Baku, Azerbaijan, Dec.5
By Leman Zeynalova – Trend:
OPEC agreement reached in Vienna is not such a big deal for the world economy, according to the analysts of the UK Capital Economics consulting company.
The rise in oil prices after the cartel finalized the deal, is only a little higher than it was in October, shortly after an output cut was first discussed, said the analysis obtained by Trend.
As such, the deal is only a small positive for energy producers and only a small negative for consumers, who will still benefit from much lower prices than were assumed to be the ‘new normal’ a few years ago, the analysts believe.
Capital Economics said that the rise in oil prices gives a misleading impression of the wider importance of the latest OPEC meeting.
“Note first that this meeting simply fleshed out a preliminary agreement to cut output (the ‘Algiers Accord’) made at the end of September,” said the analysis.
Moreover, Capital Economics states that the doubts about the deal have not gone away.
OPEC’s compliance record is poor and it remains to be seen whether it will be able to deliver the promised output cuts, according to the analysts.
“The deal also appears to depend on friendly non-OPEC countries cutting too. Russia in particular may not prove to be a reliable partner. In contrast, it is pretty much guaranteed that US output will continue to recover,” said the analysis.

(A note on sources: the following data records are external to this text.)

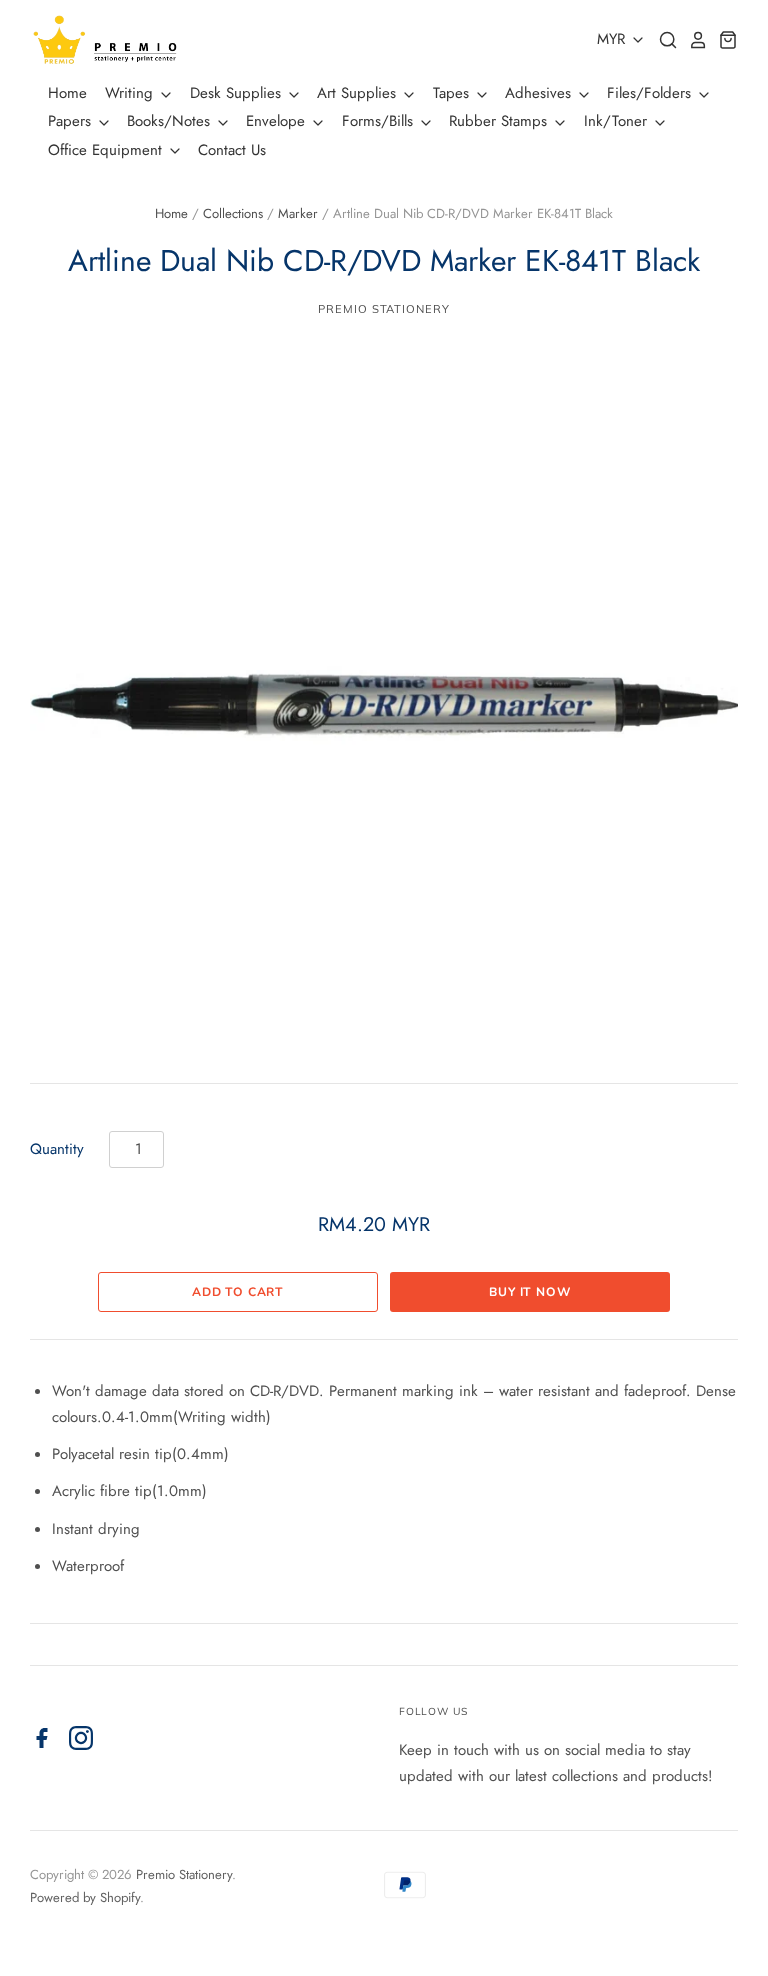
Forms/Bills (380, 121)
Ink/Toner (618, 121)
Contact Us (232, 150)
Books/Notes (171, 121)
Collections (233, 213)
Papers (72, 121)
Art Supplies (359, 93)
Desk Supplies (238, 93)
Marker (298, 213)
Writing (131, 93)
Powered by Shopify (85, 1897)
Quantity (57, 1149)
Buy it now (530, 1292)
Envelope (278, 121)
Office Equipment (107, 150)
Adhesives (540, 93)
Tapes (453, 93)
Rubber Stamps (500, 121)
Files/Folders (651, 93)
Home (67, 93)
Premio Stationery (383, 309)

During the Vienna meeting held Nov.30, OPEC members decided to implement a new OPEC-14 production target of 32.5 million barrels per day.
The decision was made in order to accelerate the ongoing drawdown of the stock overhang and bring the oil market rebalancing forward.
Earlier, former Saudi Arabia Oil Minister Ali al-Naimi said that OPEC’s agreement to cut production for the first time in eight years has the potential to balance the oil market, as long as everyone sticks to it.
"The only tool they have is to constrain production," al-Naimi said of OPEC at an event in Washington, D.C. "The unfortunate part is we tend to cheat."
Non-OPEC countries are expected to cut the oil output by 600,000 barrels per day. Russia has agreed to reduce the oil production by 300,000 barrels per day.
The meeting of OPEC with non-OPEC countries is expected to be held Dec.10 in Vienna.